Friday, February 15, 2008

And we become silhouettes when our bodies finally go

PD Smith's Doomsday Men is a mix of science fiction analysis and all too real history. The book covers the fixation on the dream of the ultimate weapon, which evolves from chemical weapons to a true doomsday system put in place by the Soviets. On both the side of scientists and writers there is the great fear of what these more powerful weapons might mean for political power and for society. What drives them is the dream of what they might do. From Nobel with his dynamite on, the dream has been that weapons might become so powerful as to prevent war altogether.

On a more practical front, the dream has been that powerful weapons will drastically shorten war and thereby lessen its effects. The fixation on technical solutions to these problems tend to come up short as demonstrated by chemical weapon which were initially overpowering but were quickly countered.

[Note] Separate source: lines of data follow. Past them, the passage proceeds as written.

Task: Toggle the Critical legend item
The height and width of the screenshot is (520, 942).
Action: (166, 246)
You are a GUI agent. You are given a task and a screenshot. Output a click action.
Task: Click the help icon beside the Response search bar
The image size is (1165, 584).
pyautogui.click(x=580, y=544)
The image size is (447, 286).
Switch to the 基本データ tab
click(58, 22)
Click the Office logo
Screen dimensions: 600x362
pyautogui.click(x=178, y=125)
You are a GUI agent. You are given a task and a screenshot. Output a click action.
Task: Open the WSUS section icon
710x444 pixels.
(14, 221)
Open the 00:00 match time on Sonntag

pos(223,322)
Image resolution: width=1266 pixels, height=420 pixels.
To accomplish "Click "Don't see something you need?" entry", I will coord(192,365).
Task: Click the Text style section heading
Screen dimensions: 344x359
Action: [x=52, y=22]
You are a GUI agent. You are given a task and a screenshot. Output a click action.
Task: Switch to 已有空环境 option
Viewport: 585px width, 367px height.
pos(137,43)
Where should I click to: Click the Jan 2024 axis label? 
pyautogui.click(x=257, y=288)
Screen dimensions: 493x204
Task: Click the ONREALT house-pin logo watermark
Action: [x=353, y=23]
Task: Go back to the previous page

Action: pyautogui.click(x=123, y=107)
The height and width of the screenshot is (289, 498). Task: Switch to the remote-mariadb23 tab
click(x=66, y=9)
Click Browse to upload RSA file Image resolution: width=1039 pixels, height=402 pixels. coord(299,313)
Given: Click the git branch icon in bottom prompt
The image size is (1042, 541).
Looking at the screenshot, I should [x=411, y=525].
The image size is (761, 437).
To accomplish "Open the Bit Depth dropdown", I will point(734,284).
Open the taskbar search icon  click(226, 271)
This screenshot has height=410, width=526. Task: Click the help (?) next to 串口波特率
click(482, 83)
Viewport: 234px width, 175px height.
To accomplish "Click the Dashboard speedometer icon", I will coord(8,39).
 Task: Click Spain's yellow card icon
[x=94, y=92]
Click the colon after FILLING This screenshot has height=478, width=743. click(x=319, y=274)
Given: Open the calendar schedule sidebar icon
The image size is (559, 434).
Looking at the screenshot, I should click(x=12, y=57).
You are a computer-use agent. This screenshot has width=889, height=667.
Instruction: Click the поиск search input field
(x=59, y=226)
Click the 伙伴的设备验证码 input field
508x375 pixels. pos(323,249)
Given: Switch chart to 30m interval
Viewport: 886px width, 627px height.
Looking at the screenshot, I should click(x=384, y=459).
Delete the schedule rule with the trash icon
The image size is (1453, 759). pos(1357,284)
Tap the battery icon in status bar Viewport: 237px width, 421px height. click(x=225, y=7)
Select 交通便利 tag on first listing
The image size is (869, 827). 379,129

The technologists tend to forget that war is a competition of measure and countermeasure and all the new weapons tend to do is to make it worse.

The book is an excellent introduction to the subject of weapons for non-specialists, but specialists will benefit from the seeing the interplay between science fiction and the development and understanding of what these weapons can do.

It is worth noting that the British cover is a much better representation of the book's contents that the American one.

Here is the British cover:



Here is the American one:



The British cover accurately conveys the mix of science fiction and science, while the American cover makes it look like a conventional history of the H-bomb.